╭─ Source material
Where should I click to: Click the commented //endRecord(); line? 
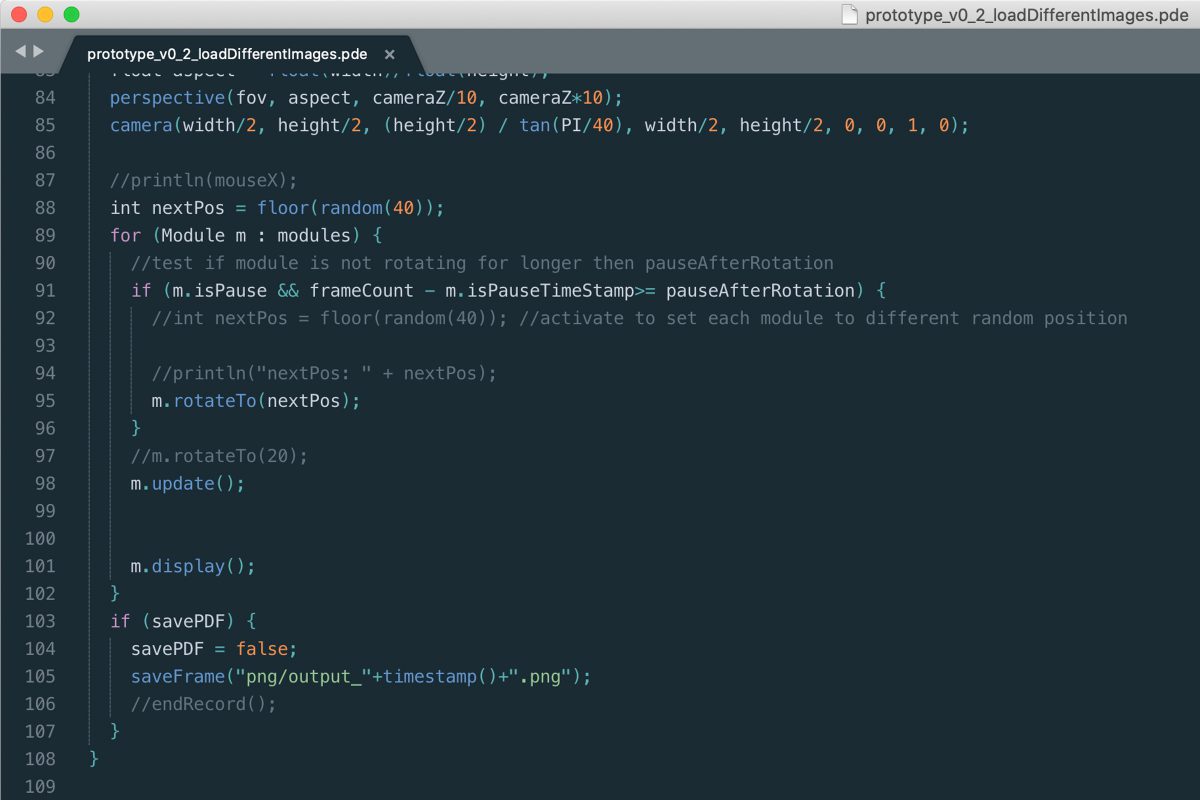pos(203,704)
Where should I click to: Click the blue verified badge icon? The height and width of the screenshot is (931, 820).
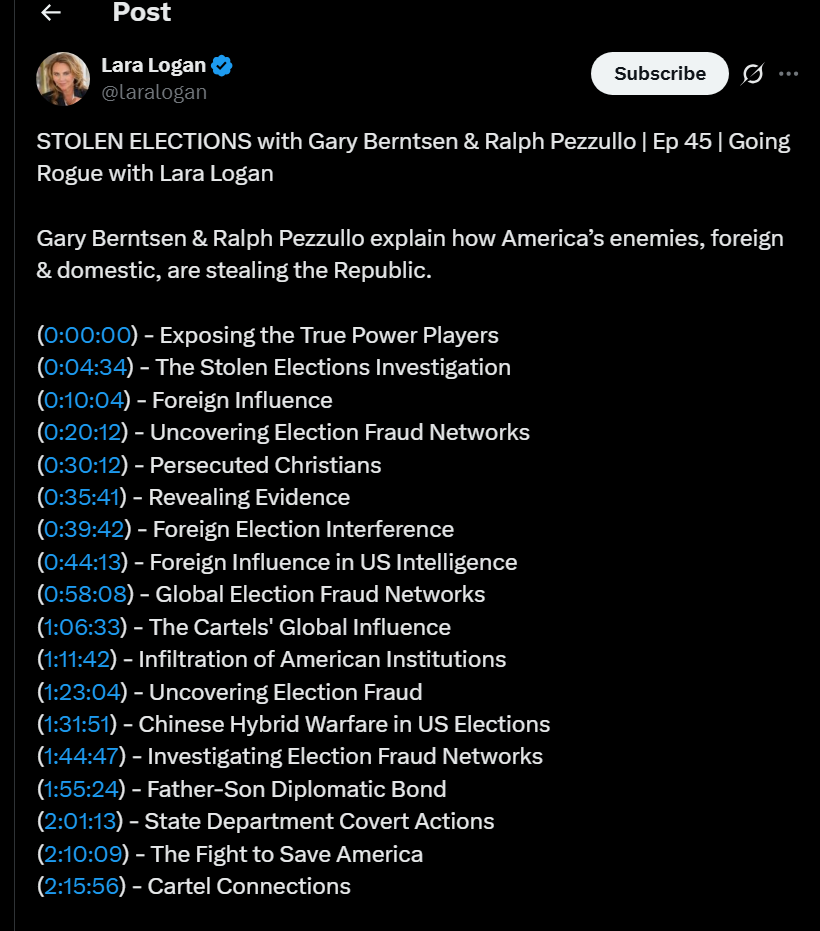[222, 66]
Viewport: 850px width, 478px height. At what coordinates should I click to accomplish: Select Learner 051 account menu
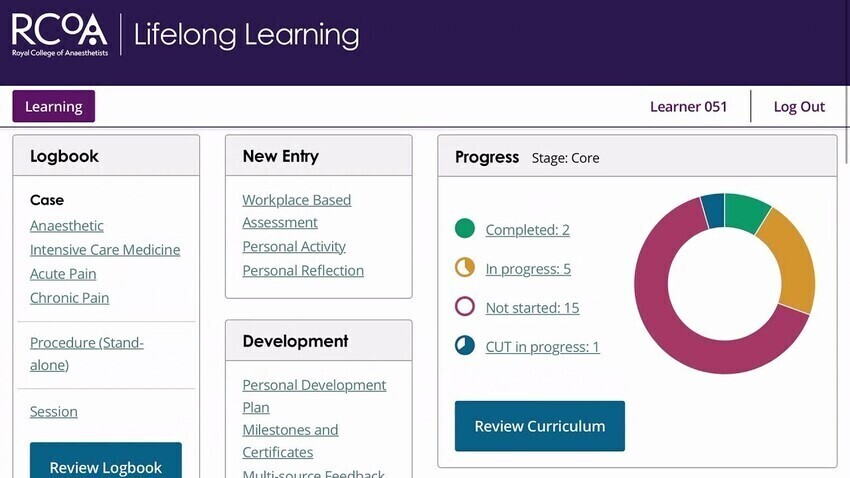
╰─
▶ _Work to complete_:
Write out the records above word for word, keeping every line except the pictures.

▶ _Solution to the problem_:
Where should I click to: Click the commented //endRecord(); line? 
pos(203,704)
Where should I click to: Click the blue verified badge icon? The height and width of the screenshot is (931, 820).
[222, 66]
Viewport: 850px width, 478px height. At what coordinates should I click to accomplish: Select Learner 051 account menu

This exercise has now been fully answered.